#### SUPPLIED TEXT
** START **

Since 2008 joint stock companies in Ukraine have functioned under a special corporate governance law (the “JSC Law”), which has improved through the course of its existence. Year after year, with the help of the SEC and the business community, Ukrainian legislators have introduced profound amendments to the law to bring corporate governance in JSCs in Ukraine closer to European standards, to attract foreign investments, and to insure adequate protection of rights of various stakeholders (minority shareholders, creditors, etc.) As a result, Ukraine has moved up in the World Bank’s Doing Business ranking, and in 2020 the country ranks 64th in the ease of doing business and 45th in the minority shareholders protection component.
At the end of 2019, a new draft law on JSCs (the “New JSC Law”) was registered in the parliament of Ukraine, and it is now being debated. In essence, this draft codifies and streamlines the changes to the JSC Law that have been made since its enactment. The New JSC Law also provides solutions for urgent problems which have been revealed during the JSC Law’s implementation consistent with the best practices of developed economies and European standards.
So, what major changes would the New JSC Law introduce?
One-Tier Governance Structure: Currently, most JSCs in Ukraine are required to have a “two-tier” structure of corporate governance, consisting of a supervisory board and an executive body (either collegial or single-person). The exception is private JSCs with fewer than ten shareholders. Under the New JSC Law, the majority of JSCs would have the option to choose between the “two-tier” structure and a “one-tier” structure (consisting of a board of directors only, to include executive and non-executive directors/officers). This one-tier approach is seen as proportionate to the size of JSCs, company social value, and type of business model.

** END **

#### INFORMATION SUPPLIED
** START **

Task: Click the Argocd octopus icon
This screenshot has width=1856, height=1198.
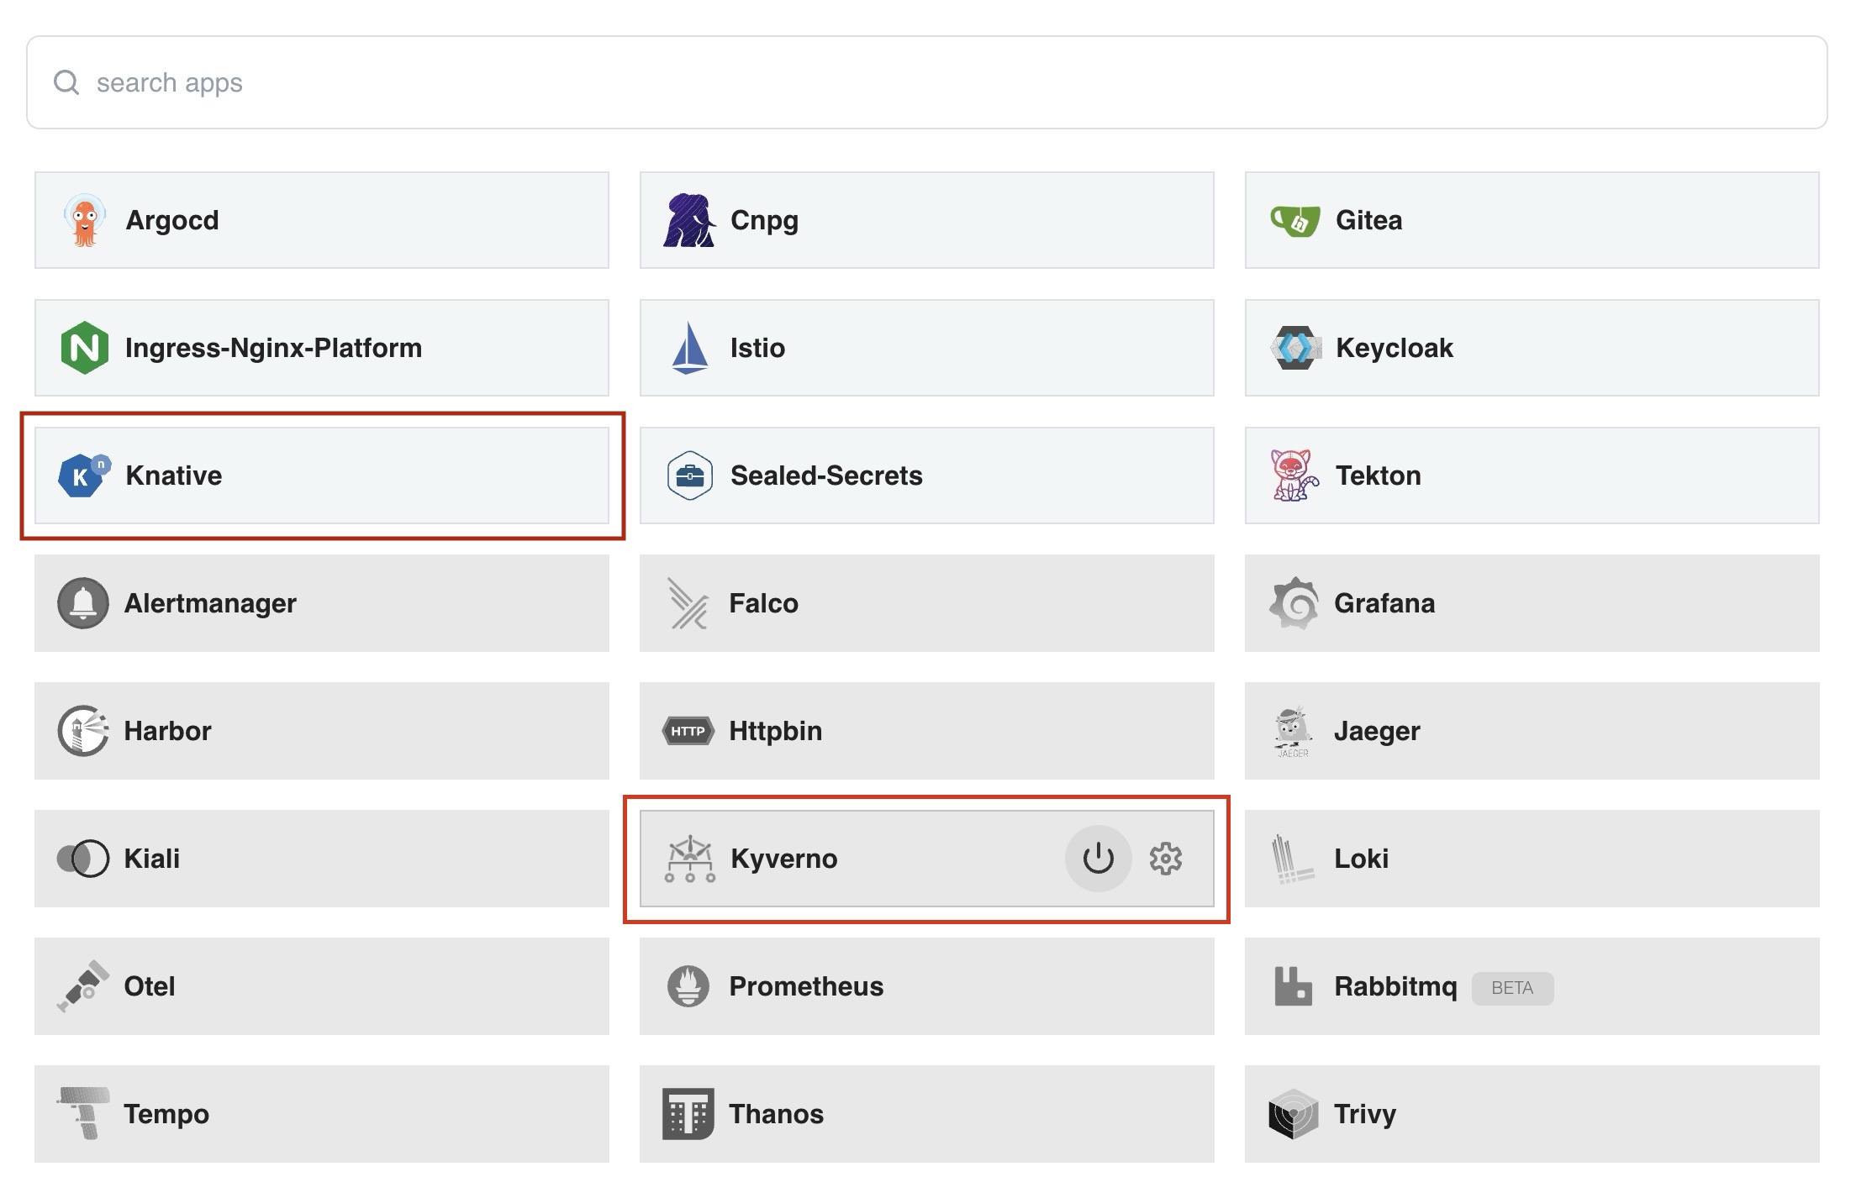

** END **

#### LIST OF TASKS
#1 According to the text on Ukraine's joint stock company law, where did Ukraine rank in 2020 in the minority shareholders protection component of the World Bank's Doing Business ranking?
#2 Please turn the paragraph beginning "At the end of 2019" in the text on Ukraine's joint stock company law into a short bulleted list that keeps its main facts.
#3 Continue the text on Ukraine's joint stock company law from the end of its paragraph on the one-tier governance structure.

#### RESULTS FOR THE EXERCISE
#1 45th.

#2
- A new draft law on JSCs (the "New JSC Law") was registered in Ukraine's parliament at the end of 2019 and is now being debated.
- It codifies and streamlines the changes made to the JSC Law since its enactment.
- It offers solutions, consistent with the best practices of developed economies and European standards, for urgent problems revealed during the JSC Law's implementation.

#3
Electronic Voting by Shareholders: Although the JSC Law provides for absentee voting (polling) by the shareholders, its implementation is practically impossible. As a result, the only way to hold a general meeting of shareholders in JSCs in Ukraine is to organize the physical presence of all shareholders in one place. The New JSC Law aims to rectify this situation by establishing an electronic voting procedure with software and technical tools to be developed by the central depository. In addition, a simplified convocation procedure for the general shareholders’ meetings will be introduced for use with electronic voting.
Enhances Liability of JSC Officers: The New JSC Law improves the mechanisms to hold company officers liable for damages they cause to the company. In particular, damages caused by a breach of fiduciary duties should be recoverable, provided a court declares the relevant transaction invalid and the company’s officers liable. The New JSC Law also establishes limitations on taking positions in JSCs and allows for the early dismissal of company officials who cause damage to a JSC.
Corporate Governance for Professional Participants of Capital Markets
Statutory corporate governance standards for professional participants of capital markets currently do not exist in Ukraine, apart from the banking segment of the financial sector. Under the New JSC Law, the corporate governance requirements of Europe’s MiFID II and Capital Requirements Directive will be applied to Ukrainian investment firms, creating a risk-oriented supervision model.
The other proposed changes relate to expanding the ability of minority shareholders of JSCs to file derivative claims, and granting such right to shareholders of LLCs. Under a derivative claim, a shareholder may file a claim in the interests of the company for damages caused to the company by actions or omissions of the company officers. The New JSC Law also introduces mechanisms related to the determination of minimum share price and squeeze-out counterbid options and simplifies statutory reorganization and liquidation provisions to bring them in line with respective EU directives. The New JSC Law would also introduce the position of corporate rights counsel and further improve the function of corporate secretaries in JSCs.
The New JSC Law has been prepared as part of the ongoing corporate governance reform aimed at harmonizing Ukrainian legislation with EU regulations. The proposed changes have also long been sought by Ukraine’s business community. Once adopted, the New JSC Law will provide for more flexible, competitive, and transparent JSC business activity in Ukraine.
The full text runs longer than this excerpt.